Trecho do texto.
★ ★ ★ ★ ★
Bluey - Quando comecei a tocar profissionalmente, nos anos 70, se alguém me dissesse que eu trabalharia com George Benson, Stevie Wonder, Chaka Khan, Marcus Miller ou Dianne Reeves, eu diria que o sujeito estava sonhando. Só o fato de encontrar com eles já me deixaria muito feliz.
Folha - Parece que você teve problemas com a música, na infância...
Bluey - Sim. Minha mãe era muito religiosa e não aceitava que eu deixasse de ir à igreja para tocar em clubes. Ela achava que o diabo tinha se apossado da minha alma. Dizia que eu fazia música para o demônio (risos).
Folha - Quais foram seus primeiros ídolos musicais?
★ ★ ★ ★ ★
Material fornecido.
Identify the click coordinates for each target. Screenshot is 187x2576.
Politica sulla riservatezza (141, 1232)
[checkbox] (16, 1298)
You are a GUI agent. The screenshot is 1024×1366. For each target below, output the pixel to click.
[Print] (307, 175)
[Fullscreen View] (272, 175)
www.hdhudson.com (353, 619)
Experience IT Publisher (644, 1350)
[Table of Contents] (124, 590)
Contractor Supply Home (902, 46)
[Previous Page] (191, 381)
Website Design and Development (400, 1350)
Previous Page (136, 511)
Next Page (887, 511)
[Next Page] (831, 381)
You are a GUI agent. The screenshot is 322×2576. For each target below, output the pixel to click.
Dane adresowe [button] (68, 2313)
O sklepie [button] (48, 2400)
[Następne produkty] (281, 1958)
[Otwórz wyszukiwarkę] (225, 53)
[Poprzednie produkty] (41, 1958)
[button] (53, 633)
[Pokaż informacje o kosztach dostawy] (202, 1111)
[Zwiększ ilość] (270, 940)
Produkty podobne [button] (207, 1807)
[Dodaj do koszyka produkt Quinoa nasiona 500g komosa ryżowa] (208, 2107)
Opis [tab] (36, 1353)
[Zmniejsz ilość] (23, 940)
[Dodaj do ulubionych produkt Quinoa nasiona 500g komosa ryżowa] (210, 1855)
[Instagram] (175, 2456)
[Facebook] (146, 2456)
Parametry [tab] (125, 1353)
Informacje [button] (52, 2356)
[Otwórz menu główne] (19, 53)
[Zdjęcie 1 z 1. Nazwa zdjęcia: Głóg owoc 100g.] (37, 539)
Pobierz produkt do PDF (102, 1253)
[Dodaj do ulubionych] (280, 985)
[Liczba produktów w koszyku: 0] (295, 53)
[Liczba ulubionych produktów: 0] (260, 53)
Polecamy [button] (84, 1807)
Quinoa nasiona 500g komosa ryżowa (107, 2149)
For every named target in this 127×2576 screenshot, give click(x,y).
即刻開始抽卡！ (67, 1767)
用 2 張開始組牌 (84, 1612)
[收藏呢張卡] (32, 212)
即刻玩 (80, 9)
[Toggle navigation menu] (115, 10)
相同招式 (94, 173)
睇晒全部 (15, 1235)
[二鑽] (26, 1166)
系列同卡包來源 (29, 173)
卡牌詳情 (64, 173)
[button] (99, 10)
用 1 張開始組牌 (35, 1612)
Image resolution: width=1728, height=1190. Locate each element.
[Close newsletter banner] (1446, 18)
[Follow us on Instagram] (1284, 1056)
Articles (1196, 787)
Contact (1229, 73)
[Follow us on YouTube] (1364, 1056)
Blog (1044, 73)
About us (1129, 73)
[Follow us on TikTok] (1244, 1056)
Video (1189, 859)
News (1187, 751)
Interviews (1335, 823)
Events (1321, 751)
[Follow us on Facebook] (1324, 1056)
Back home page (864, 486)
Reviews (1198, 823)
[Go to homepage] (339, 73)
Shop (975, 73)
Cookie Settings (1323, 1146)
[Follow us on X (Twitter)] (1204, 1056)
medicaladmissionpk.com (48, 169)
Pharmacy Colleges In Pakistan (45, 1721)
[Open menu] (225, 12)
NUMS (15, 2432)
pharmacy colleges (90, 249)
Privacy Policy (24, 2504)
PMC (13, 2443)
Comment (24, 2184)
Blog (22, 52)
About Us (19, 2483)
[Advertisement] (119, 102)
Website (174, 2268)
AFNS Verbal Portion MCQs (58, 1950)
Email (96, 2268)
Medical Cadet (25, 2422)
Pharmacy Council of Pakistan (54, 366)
★ ★ ★ ★ ★
Tarefa 1. Atualize a passagem da entrevista que vai de "Bluey - Quando" até "o demônio (risos).", inclusive, trocando "igreja" por "escola", e apresente-a.
Tarefa 2. Liste todos os artistas que Bluey cita pelo nome na primeira resposta da entrevista.

Resposta do exercício 1.
Bluey - Quando comecei a tocar profissionalmente, nos anos 70, se alguém me dissesse que eu trabalharia com George Benson, Stevie Wonder, Chaka Khan, Marcus Miller ou Dianne Reeves, eu diria que o sujeito estava sonhando. Só o fato de encontrar com eles já me deixaria muito feliz.
Folha - Parece que você teve problemas com a música, na infância...
Bluey - Sim. Minha mãe era muito religiosa e não aceitava que eu deixasse de ir à escola para tocar em clubes. Ela achava que o diabo tinha se apossado da minha alma. Dizia que eu fazia música para o demônio (risos).

Resposta do exercício 2. George Benson, Stevie Wonder, Chaka Khan, Marcus Miller, Dianne Reeves